COLURS protects Personal Data through encrypted databases, which can only be accessed and consulted with COLURS’s proprietary software.

COLURS also employs firewalls, intrusion detection systems, and virus detection tools to protect Personal Data from unauthorized access or viruses. Furthermore, COLURS takes reasonable measures to permanently destroy Personal Data when it is no longer needed. COLURS also imposes strict security and confidentiality requirements on all third parties regarding how to store and handle the Databases.

Different Uses of the Information

COLURS may use the information provided by the Holder for purposes other than those described in this Privacy Policy; for which it will inform through suitable means about any modifications to this Privacy Policy, so that the Holder can decide whether to accept or reject the new terms.

Personal Data of Minors and Incompetent Persons

COLURS does not collect information from individuals under the age of 18, those deemed incompetent, or those under guardianship; however, when information is obtained from any of these individuals, COLURS will require the authorization of the parent or guardian.

Duration

COLURS will collect the information and keep it available in its databases for as long as the company remains active and subject to rights and obligations.

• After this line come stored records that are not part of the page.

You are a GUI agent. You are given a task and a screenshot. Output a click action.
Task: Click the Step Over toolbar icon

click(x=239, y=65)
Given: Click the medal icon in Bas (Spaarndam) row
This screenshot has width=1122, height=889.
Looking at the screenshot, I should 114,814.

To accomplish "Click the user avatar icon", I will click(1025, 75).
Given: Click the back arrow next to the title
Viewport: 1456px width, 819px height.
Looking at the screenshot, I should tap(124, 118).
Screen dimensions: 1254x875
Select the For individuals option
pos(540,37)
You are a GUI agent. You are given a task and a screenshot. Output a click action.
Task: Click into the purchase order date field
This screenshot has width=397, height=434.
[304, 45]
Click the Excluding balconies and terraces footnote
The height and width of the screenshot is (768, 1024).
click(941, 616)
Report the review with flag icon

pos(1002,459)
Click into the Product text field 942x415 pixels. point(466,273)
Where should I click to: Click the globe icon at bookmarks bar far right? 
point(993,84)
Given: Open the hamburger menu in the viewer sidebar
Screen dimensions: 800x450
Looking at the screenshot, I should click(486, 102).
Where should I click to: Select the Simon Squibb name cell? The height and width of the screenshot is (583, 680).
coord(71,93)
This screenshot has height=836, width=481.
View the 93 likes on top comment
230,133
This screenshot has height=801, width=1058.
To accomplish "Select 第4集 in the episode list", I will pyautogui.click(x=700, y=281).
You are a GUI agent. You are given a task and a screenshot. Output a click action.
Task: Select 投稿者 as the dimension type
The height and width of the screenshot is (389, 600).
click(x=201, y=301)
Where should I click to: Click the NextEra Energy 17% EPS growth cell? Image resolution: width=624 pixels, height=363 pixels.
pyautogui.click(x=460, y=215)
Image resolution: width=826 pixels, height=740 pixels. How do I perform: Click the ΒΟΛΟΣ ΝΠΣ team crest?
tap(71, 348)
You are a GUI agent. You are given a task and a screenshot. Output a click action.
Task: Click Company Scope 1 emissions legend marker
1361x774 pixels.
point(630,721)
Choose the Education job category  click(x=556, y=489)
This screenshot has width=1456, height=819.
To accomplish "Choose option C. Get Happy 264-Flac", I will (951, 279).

In any case, the Holder authorizes the processing of the information for a maximum period of one hundred years.

Holders may submit their requests, inquiries, complaints, or claims through any of the following channels:

By email to: hola@colurs.io.

Through our website www.colurs.io, via the customer service link.

Holders may exercise their rights or submit requests, inquiries, complaints, or claims in accordance with the procedures established in this Section.

The request, inquiry, or complaint will be addressed within a maximum term of fifteen (15) business days from the date of receipt.

If it is not possible to address the inquiry within that term, the interested party will be informed, stating the reasons for the delay and indicating the date when their inquiry will be addressed, which in no case may exceed eight (8) business days following the expiration of the first term.

The Holder or their heirs who wish to exercise their rights, such as correction, updating, or deletion of their Personal Data being processed by COLURS, may submit their request in accordance with the procedure established in this Section.